:: TASK DETAILS ::
Somewhere below, one line contains "open source (457, 2530)" and a later line contains "[Jump to Comments] (174, 254)". Output those two lines and everything between them exactly, and nothing else.

:: TASK MATERIAL ::
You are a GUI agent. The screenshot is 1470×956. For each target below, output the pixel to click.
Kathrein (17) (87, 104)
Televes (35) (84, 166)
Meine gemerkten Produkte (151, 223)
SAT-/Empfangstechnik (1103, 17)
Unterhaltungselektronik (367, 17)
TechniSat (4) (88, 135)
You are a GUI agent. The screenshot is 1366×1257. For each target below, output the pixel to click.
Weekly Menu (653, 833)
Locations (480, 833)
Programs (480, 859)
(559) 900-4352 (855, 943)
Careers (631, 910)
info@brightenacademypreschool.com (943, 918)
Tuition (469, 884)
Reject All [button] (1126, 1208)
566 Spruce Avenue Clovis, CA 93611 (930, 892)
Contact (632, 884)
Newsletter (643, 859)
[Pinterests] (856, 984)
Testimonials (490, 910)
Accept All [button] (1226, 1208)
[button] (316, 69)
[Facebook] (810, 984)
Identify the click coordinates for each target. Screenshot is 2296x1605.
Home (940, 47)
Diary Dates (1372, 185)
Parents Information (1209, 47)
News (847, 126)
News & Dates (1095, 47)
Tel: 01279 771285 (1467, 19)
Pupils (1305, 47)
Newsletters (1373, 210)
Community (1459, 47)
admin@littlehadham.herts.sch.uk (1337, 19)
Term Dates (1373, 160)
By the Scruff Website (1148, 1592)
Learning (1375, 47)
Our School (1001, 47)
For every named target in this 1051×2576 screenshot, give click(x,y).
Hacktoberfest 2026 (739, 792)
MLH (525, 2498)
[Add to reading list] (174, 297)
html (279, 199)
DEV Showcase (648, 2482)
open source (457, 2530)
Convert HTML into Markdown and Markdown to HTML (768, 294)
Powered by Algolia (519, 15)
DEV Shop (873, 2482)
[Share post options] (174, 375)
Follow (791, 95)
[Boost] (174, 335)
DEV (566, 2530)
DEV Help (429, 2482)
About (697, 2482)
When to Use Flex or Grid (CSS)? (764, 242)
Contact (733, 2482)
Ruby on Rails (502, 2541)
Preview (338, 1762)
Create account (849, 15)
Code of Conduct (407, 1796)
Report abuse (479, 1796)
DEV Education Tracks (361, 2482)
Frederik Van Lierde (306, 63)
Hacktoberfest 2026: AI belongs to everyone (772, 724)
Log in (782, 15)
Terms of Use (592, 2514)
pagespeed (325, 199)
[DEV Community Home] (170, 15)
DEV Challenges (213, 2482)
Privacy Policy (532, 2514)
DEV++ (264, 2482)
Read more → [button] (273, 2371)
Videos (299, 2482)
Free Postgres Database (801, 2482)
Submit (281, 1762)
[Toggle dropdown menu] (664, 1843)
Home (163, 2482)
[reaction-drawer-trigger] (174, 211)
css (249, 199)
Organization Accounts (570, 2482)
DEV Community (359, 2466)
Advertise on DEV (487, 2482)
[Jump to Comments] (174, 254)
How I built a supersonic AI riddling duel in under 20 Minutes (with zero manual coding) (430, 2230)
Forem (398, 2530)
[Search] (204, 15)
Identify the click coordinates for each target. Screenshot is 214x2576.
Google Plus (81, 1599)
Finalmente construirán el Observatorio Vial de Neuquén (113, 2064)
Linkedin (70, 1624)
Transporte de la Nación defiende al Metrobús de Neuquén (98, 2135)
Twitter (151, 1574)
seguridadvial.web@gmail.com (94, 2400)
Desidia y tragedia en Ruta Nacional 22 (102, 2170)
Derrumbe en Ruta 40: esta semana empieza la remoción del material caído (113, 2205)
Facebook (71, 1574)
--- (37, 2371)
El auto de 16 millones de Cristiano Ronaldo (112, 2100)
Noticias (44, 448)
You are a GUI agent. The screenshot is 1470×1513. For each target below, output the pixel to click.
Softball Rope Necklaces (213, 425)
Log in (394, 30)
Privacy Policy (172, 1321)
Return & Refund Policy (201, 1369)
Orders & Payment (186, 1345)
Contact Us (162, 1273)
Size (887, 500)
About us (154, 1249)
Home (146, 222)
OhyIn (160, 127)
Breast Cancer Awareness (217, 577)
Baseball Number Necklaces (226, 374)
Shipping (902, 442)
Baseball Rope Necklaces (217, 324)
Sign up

:: RESULT OF THIS TASK ::
open source (457, 2530)
Convert HTML into Markdown and Markdown to HTML (768, 294)
Powered by Algolia (519, 15)
DEV Shop (873, 2482)
[Share post options] (174, 375)
Follow (791, 95)
[Boost] (174, 335)
DEV (566, 2530)
DEV Help (429, 2482)
About (697, 2482)
When to Use Flex or Grid (CSS)? (764, 242)
Contact (733, 2482)
Ruby on Rails (502, 2541)
Preview (338, 1762)
Create account (849, 15)
Code of Conduct (407, 1796)
Report abuse (479, 1796)
DEV Education Tracks (361, 2482)
Frederik Van Lierde (306, 63)
Hacktoberfest 2026: AI belongs to everyone (772, 724)
Log in (782, 15)
Terms of Use (592, 2514)
pagespeed (325, 199)
[DEV Community Home] (170, 15)
DEV Challenges (213, 2482)
Privacy Policy (532, 2514)
DEV++ (264, 2482)
Read more → [button] (273, 2371)
Videos (299, 2482)
Free Postgres Database (801, 2482)
Submit (281, 1762)
[Toggle dropdown menu] (664, 1843)
Home (163, 2482)
[reaction-drawer-trigger] (174, 211)
css (249, 199)
Organization Accounts (570, 2482)
DEV Community (359, 2466)
Advertise on DEV (487, 2482)
[Jump to Comments] (174, 254)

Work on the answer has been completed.